One concern of admissions deans is that, as the pool of would-be students able to pay significant shares of the tuition bill shrinks, colleges will increasingly use their marketing prowess to go after high-achieving students whose families have the ability to pay at least some of the tuition bill, leaving low-income students with fewer options.
In recent years, efforts to expand access to higher education have focused on making it more affordable. Colleges have added to their financial-aid budgets and offered larger discounts off tuition prices. But simply adding more money to financial aid is not the answer to recruiting more low-income students because those offers usually come too late in the college-search process, typically after the admissions decision.
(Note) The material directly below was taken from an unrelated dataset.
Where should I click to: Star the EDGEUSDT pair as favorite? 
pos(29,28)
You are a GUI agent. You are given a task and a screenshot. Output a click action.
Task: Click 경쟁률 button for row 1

That’s why many low-income students never even apply to college, scared off by high tuition prices and a lack of understanding of the financial-aid process.
The demographic changes already underway among the college-going population will require colleges to think differently about not only their financial-aid strategies but also how they recruit students and assess their academic quality, argue Donald R. Hossler, a professor of educational leadership and policy studies at Indiana University, and David H. Kalsbeek, senior vice president for enrollment management and marketing at DePaul University in Chicago.
Writing in the Strategic Enrollment Management Quarterly, Hossler and Kalsbeek maintain the admissions strategies of colleges have historically focused “too much on increasing selectivity, optimizing net revenue, promoting the financial aid merit arms race, and the pervasive pursuing of prestige in American higher education”—all tactics that worked against low-income students.
Hossler and Kalsbeek argue that the “inherent trade-offs” colleges have long made between increasing access and improving academic quality have become “increasingly problematic” given the achievement gaps of students that will make up larger numbers of high-school graduates in the decade ahead.
Until this point, colleges have been unwilling to make hard choices about their admissions strategies. “They want it all,” Hossler and Kalsbeek wrote—high-achieving students, low-income students, underrepresented minority students, and students from new geographic regions.
Shifting demographics, however, will force colleges to make hard choices: Will they spend their limited dollars on new buildings or financial aid? Do they want to recruit students that might need extra assistance to make it to graduation or if they are willing to take fewer students when they’re unable to find enough well-off, high-achieving prospects?
How colleges answer those questions and others will determine if the next generation of students is well served by higher education in the future.